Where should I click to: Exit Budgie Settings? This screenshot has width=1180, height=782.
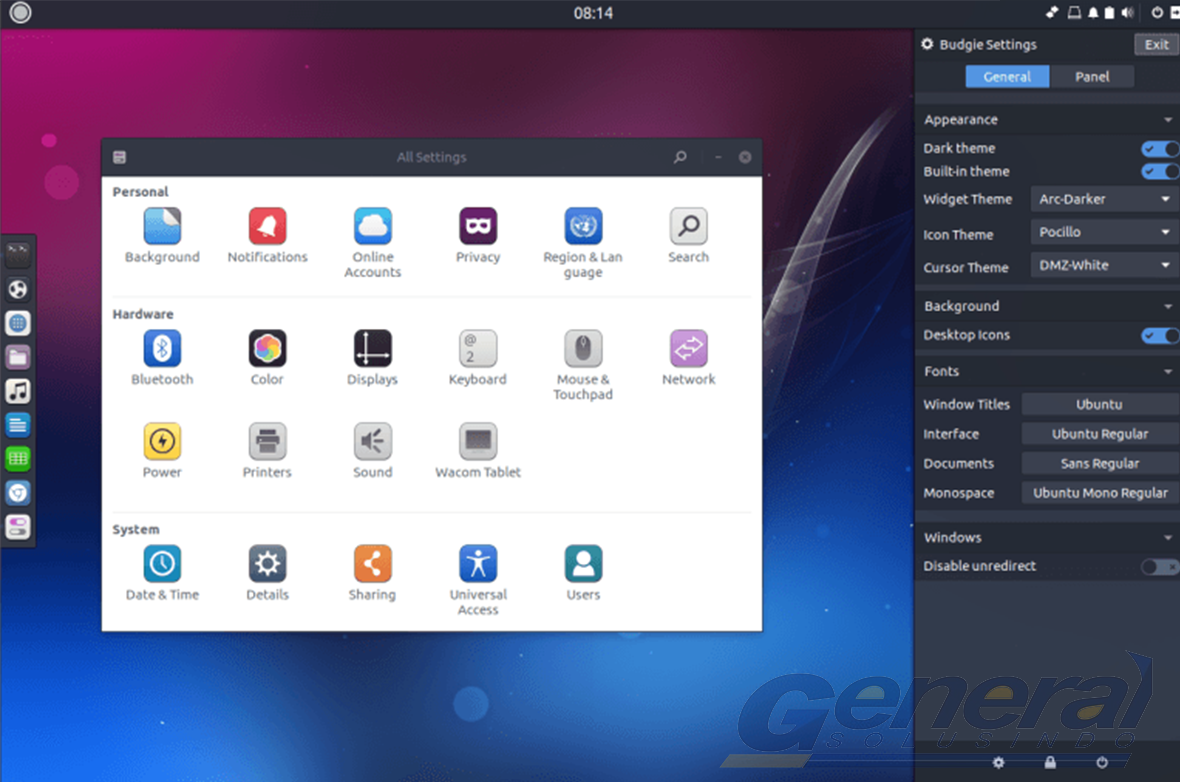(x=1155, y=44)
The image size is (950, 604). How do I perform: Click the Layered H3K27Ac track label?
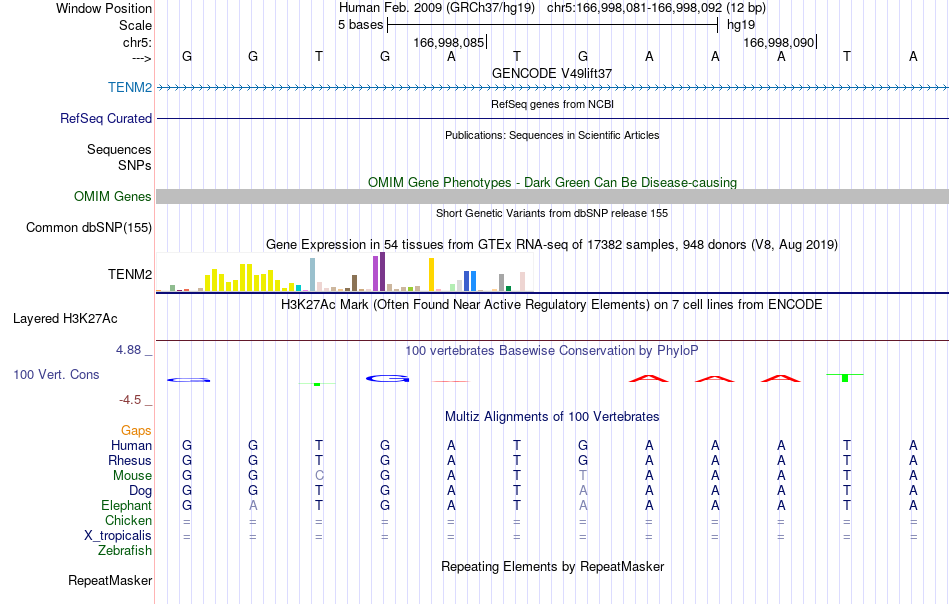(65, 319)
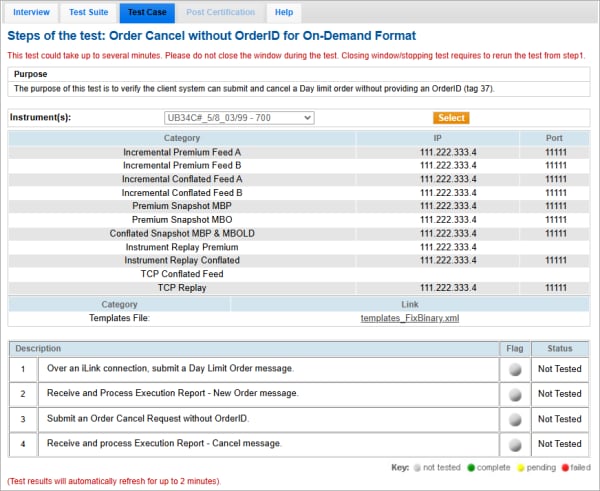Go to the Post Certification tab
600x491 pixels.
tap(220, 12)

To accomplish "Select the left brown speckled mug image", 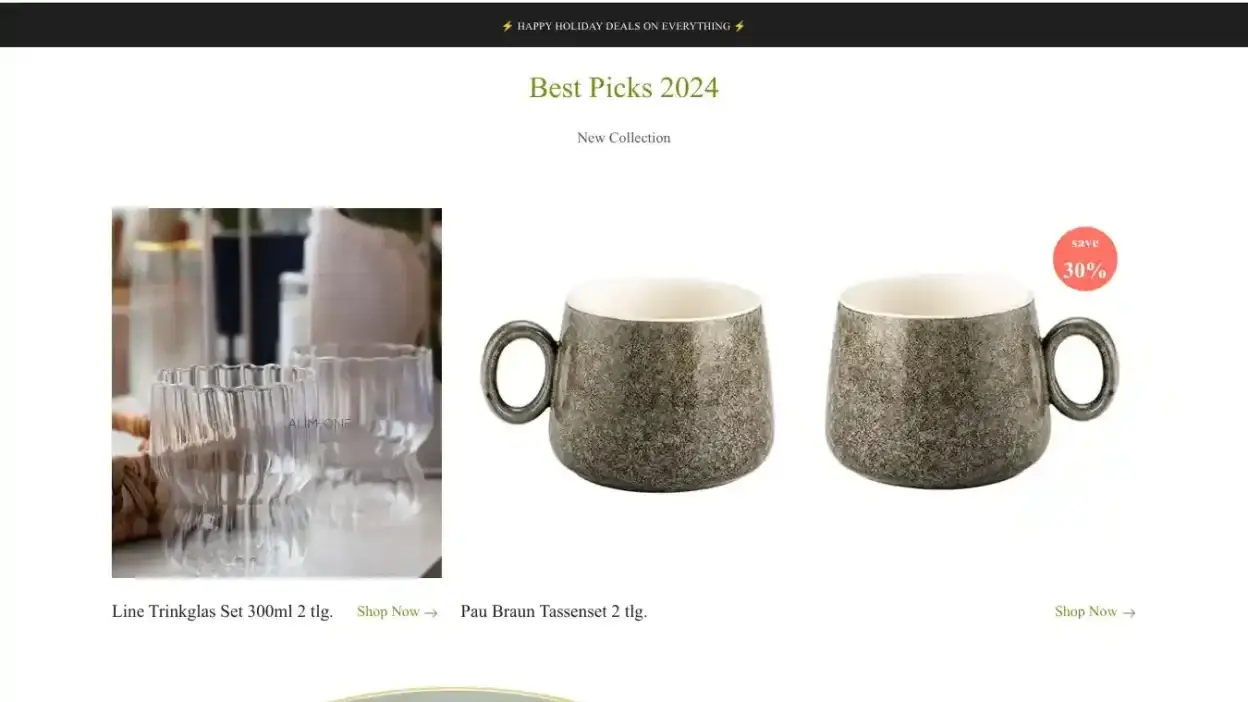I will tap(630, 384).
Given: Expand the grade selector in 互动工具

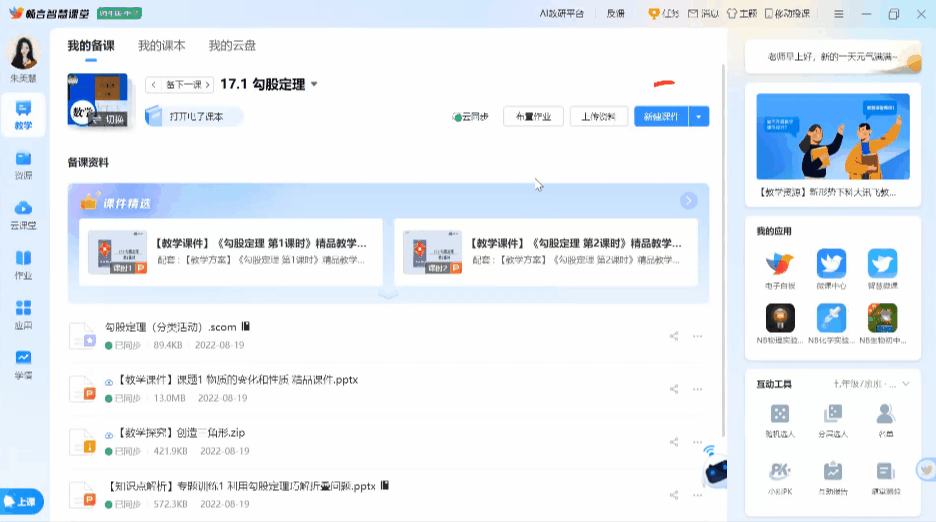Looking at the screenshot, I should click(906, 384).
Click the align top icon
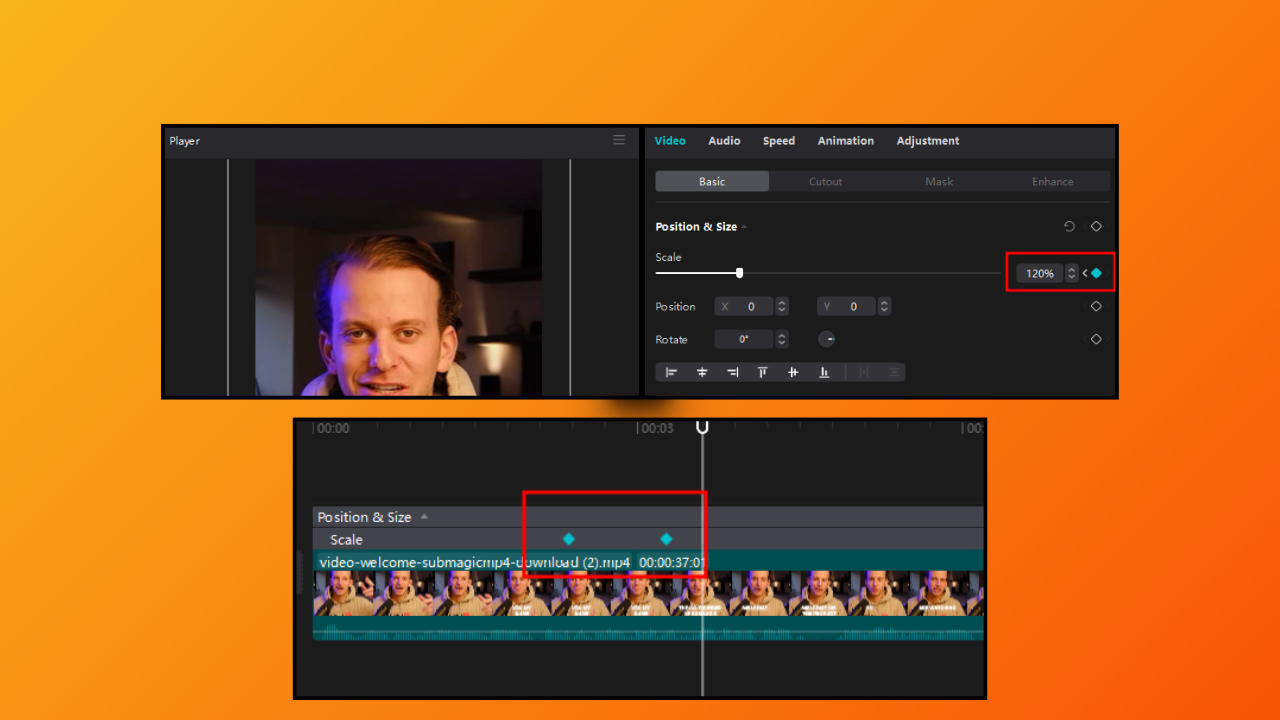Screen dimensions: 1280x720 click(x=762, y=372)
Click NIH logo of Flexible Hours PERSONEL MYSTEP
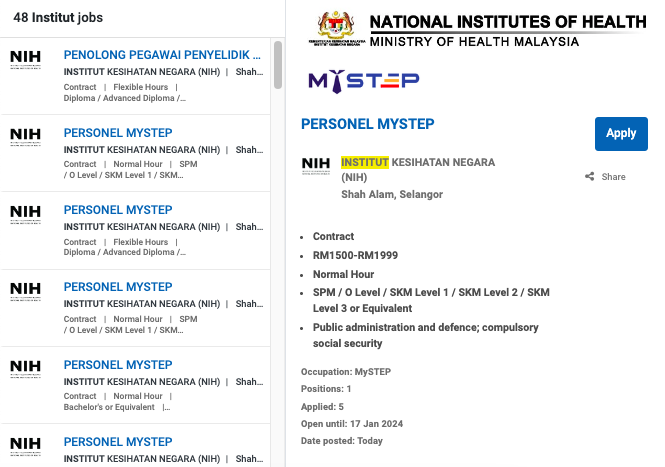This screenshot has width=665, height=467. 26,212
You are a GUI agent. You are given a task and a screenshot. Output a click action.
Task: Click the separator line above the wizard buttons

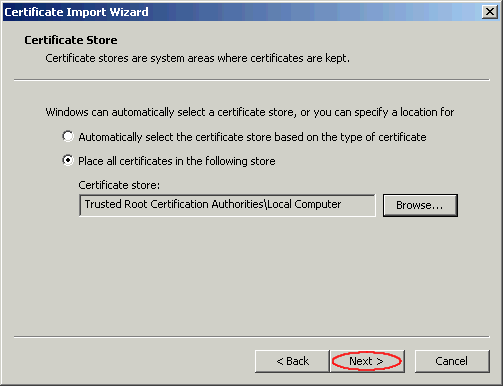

------------

WHAT TO DO -> These lines alone form the answer: the one containing "Given: Expand the grade selector in 互动工具" and every line after it through the end of the material, exactly as written, pictures left out.

FINISHED TASK ->
Given: Expand the grade selector in 互动工具

Looking at the screenshot, I should click(906, 384).
Click the align top icon
Screen dimensions: 1280x720 click(x=762, y=372)
Click NIH logo of Flexible Hours PERSONEL MYSTEP
This screenshot has width=665, height=467. 26,212
You are a GUI agent. You are given a task and a screenshot. Output a click action.
Task: Click the separator line above the wizard buttons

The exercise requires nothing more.